• Document extract:
Harley Hits the Big Time

A look back at Joker’s number one girl following her silver screen debut

Movies Features Harley Quinn
Harley Hits the Big Time

Harley:“I know what you’re thinking: ‘What a shame! A pure, innocent little thing like her, led astray by bad companions!’”
Batman: “Right. Tell me another.”
Batman: The Animated Series, “The Joker’s Favor”

The last couple decades have brought us plenty of different incarnations of Batman, but if you were the right age to be watching afterschool cartoons circa 1991, you know which one is best. Batman: The Animated Series educated the non-comic-buying kids of my generation in the lore of Batman. The fact I only follow superheroes in non-comic media was why, years later, I was surprised to find that one of the most noteworthy characters of the show actually originated there rather than in the comics: Harley Quinn, the Joker’s ditzy-demented, Brooklyn-accented, loudmouth henchwoman (and much put-upon girlfriend… maybe?).

Now that Harley has hit the silver screen in Suicide Squad (as portrayed by Australian actress and Vanity Fair fixation Margot Robbie), here’s a look at the character’s roots, her many different permutations and breakout appearances over the past 24 years, and my attempt to answer the ongoing question: Who is this clown princess who launched a thousand (deeply uncomfortable) Facebook memes?

Harley’s Roots: The Animated Series

Harleen Quinzel: “Well, I’ve always had an attraction for extreme personalities. You’ve got to admit there’s an element of glamour to these super criminals.”
—Batman: The Animated Series, “Mad Love”

Like any superhero comic character, Harley Quinn has been through reboots, re-imaginings, and whatever you call it when The Flash runs so fast that you need to buy new comics. None of them are as difficult to track down as the aforementioned cartoon series on DVD. Harley originated as an interesting minion of the Joker in the surprisingly dark episode “The Joker’s Favor,” which aired in September of 1992. Dressed in her stark red-and-black jester getup, her face covered in white clown makeup, the Joker refers to her as “Harley,” but only sharp-eyed credits viewers would have noticed that her full name is a play on “harlequin,” the traditional mute jester character.

• Records shown:
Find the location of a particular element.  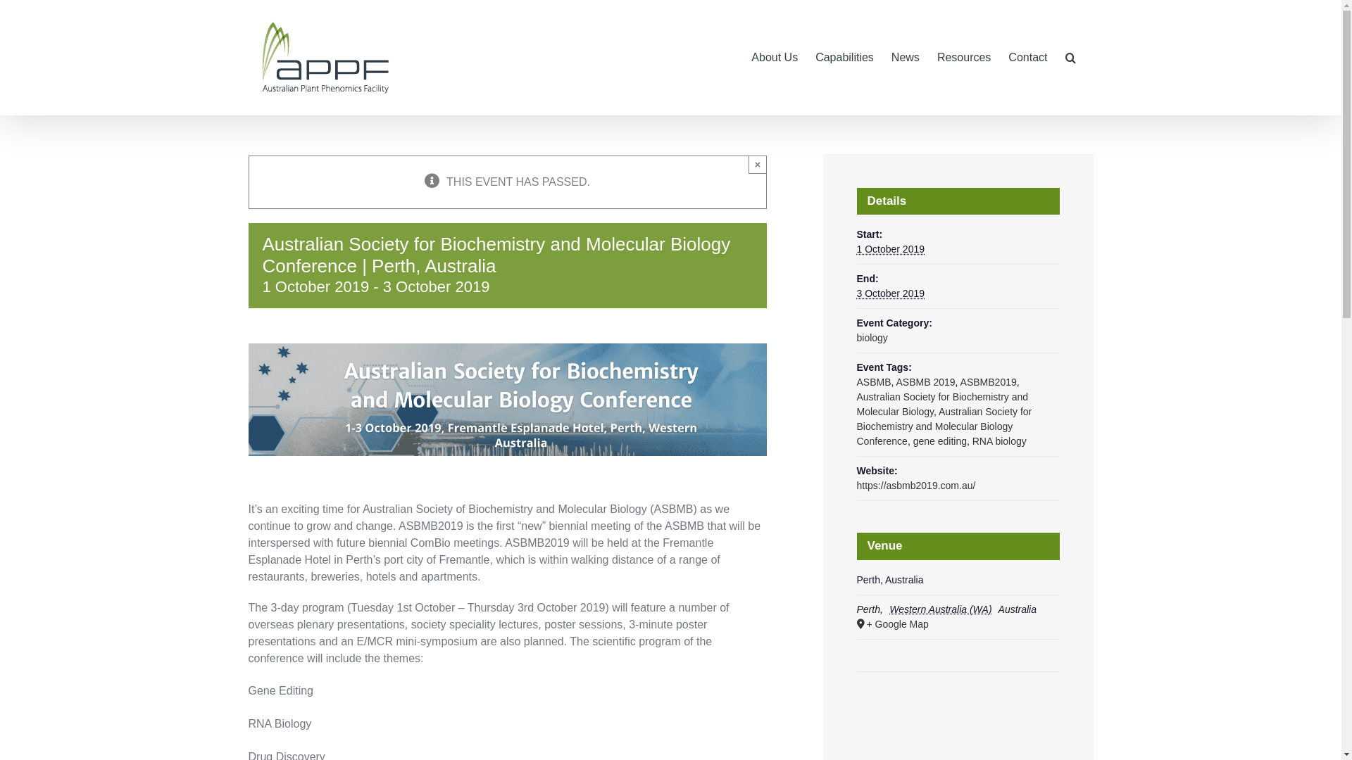

'biology' is located at coordinates (855, 337).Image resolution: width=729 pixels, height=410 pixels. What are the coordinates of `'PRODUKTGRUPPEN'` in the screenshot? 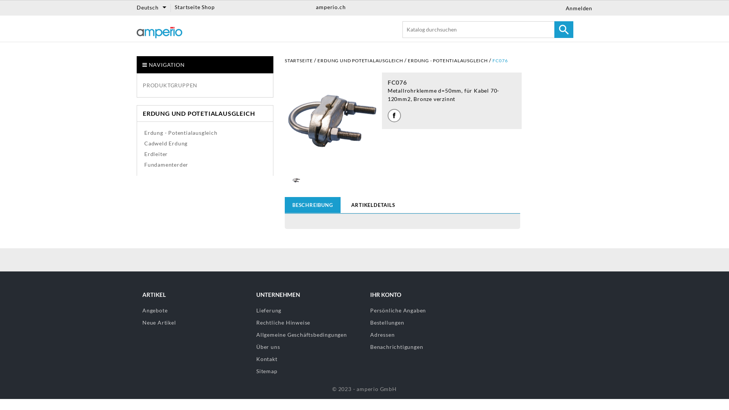 It's located at (205, 85).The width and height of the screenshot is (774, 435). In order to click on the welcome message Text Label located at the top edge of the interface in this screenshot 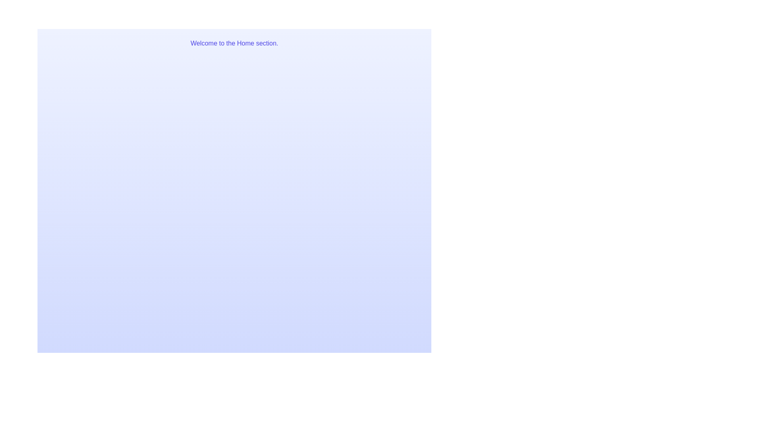, I will do `click(234, 44)`.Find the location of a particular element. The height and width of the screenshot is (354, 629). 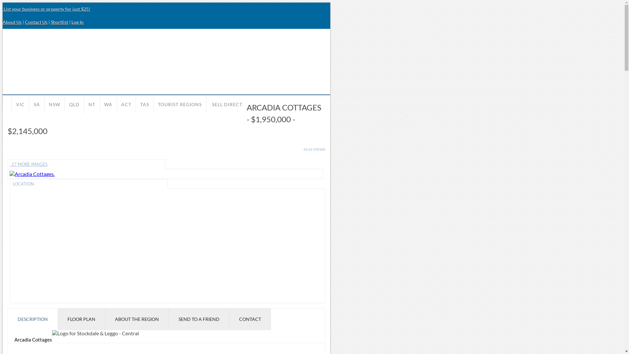

'About Us' is located at coordinates (3, 22).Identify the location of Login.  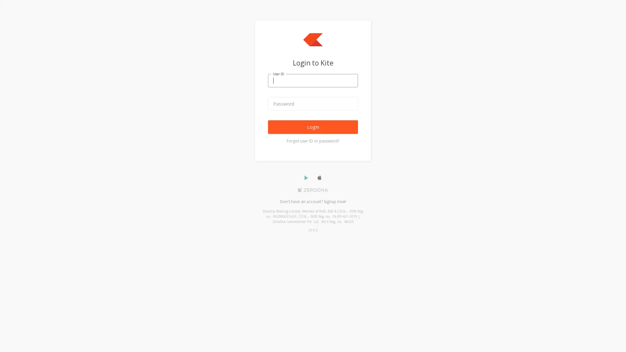
(313, 127).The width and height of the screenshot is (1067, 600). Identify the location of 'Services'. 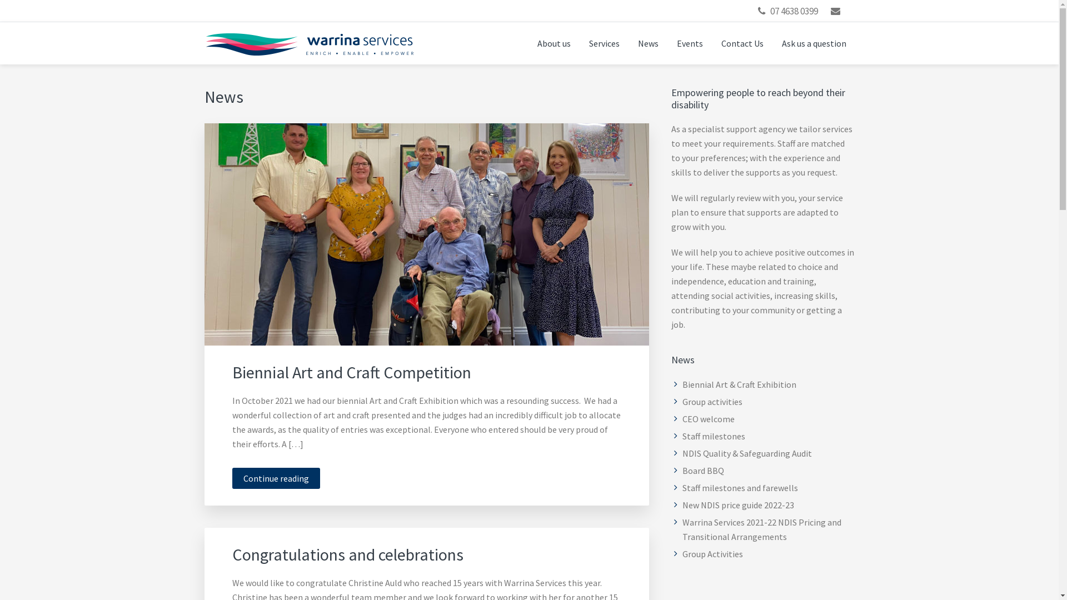
(579, 42).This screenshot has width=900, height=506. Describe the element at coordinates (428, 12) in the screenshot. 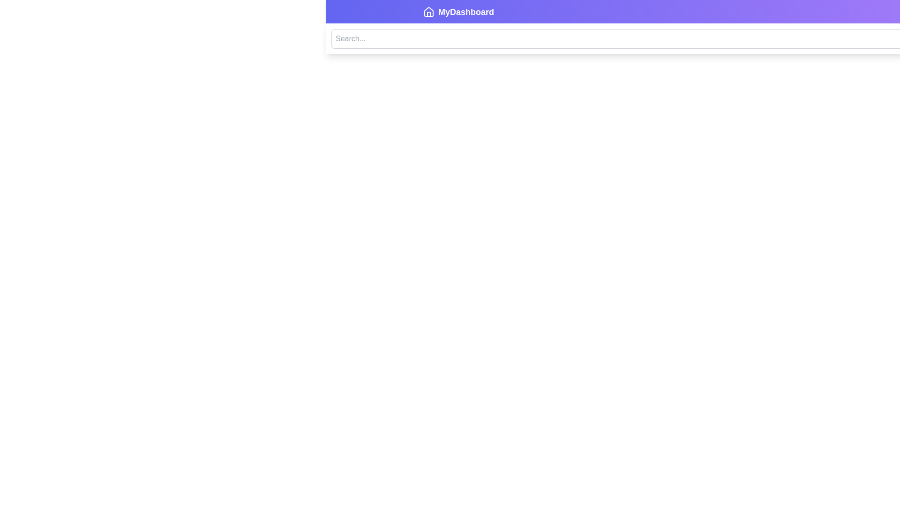

I see `the 'Home' icon, which is a simple house schematic in line art style, located to the left of the 'MyDashboard' label` at that location.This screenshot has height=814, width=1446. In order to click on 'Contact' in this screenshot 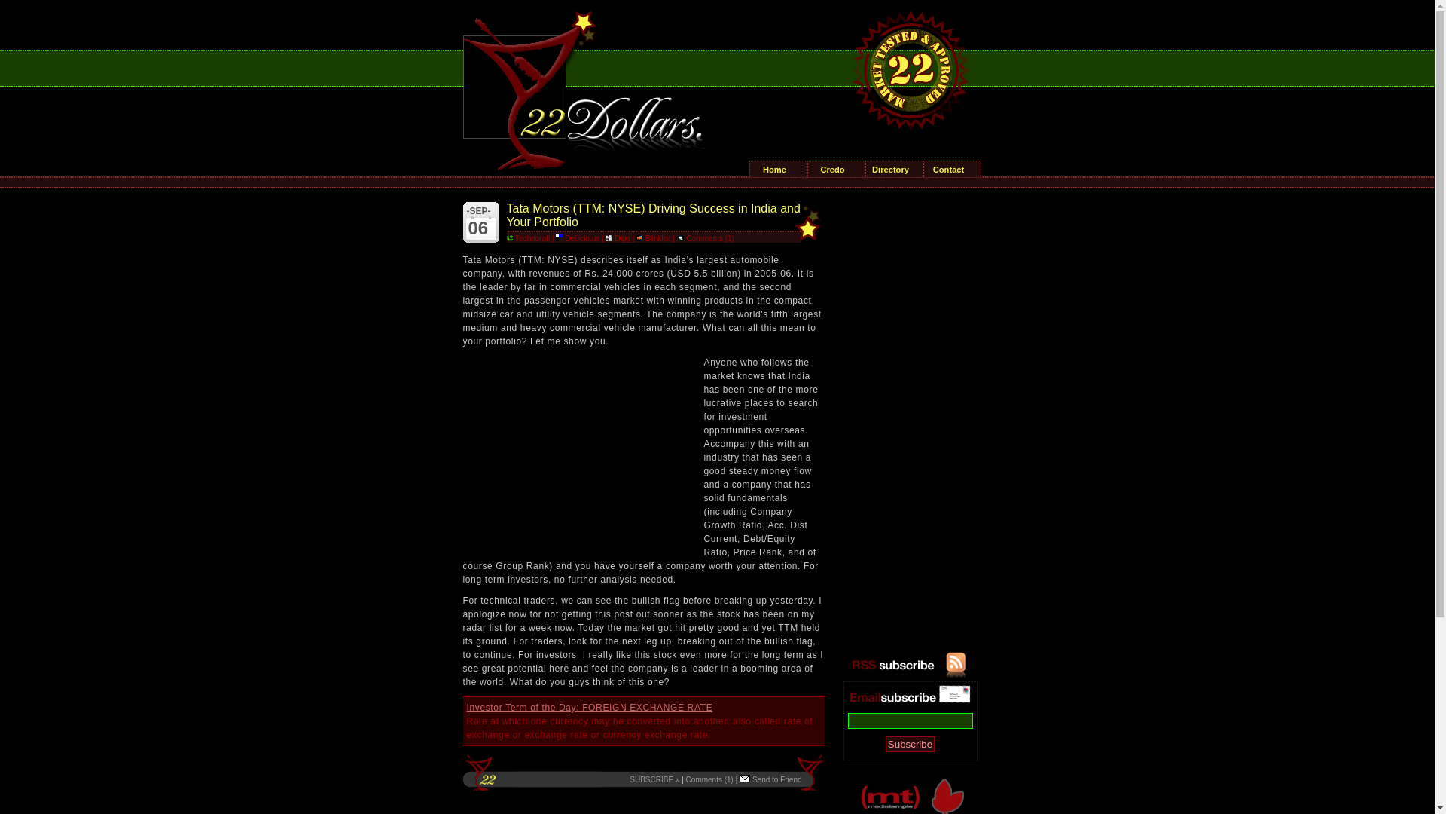, I will do `click(951, 169)`.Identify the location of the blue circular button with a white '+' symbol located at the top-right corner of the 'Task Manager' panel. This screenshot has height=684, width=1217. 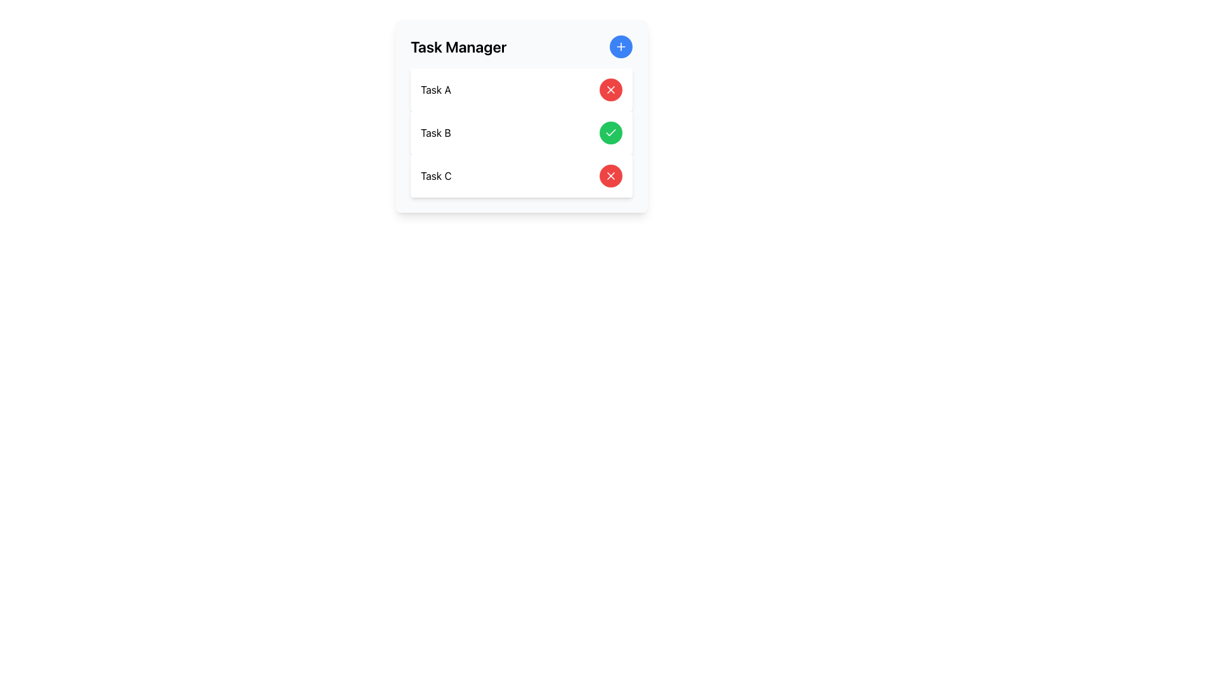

• Tasks to complete:
- a) Edit the passage of the Harley Quinn article that starts at "Like any superhero" and ends at "mute jester character.", changing "cartoon series" to "animated show".
- b) Translate this sentence from the Harley Quinn article into Spanish: "Batman: The Animated Series educated the non-comic-buying kids of my generation in the lore of Batman."
Work only from the Harley Quinn article.

• Answers to the exercise:
- a)
Like any superhero comic character, Harley Quinn has been through reboots, re-imaginings, and whatever you call it when The Flash runs so fast that you need to buy new comics. None of them are as difficult to track down as the aforementioned animated show on DVD. Harley originated as an interesting minion of the Joker in the surprisingly dark episode “The Joker’s Favor,” which aired in September of 1992. Dressed in her stark red-and-black jester getup, her face covered in white clown makeup, the Joker refers to her as “Harley,” but only sharp-eyed credits viewers would have noticed that her full name is a play on “harlequin,” the traditional mute jester character.

- b) Batman: The Animated Series educó en la mitología de Batman a los niños de mi generación que no compraban cómics.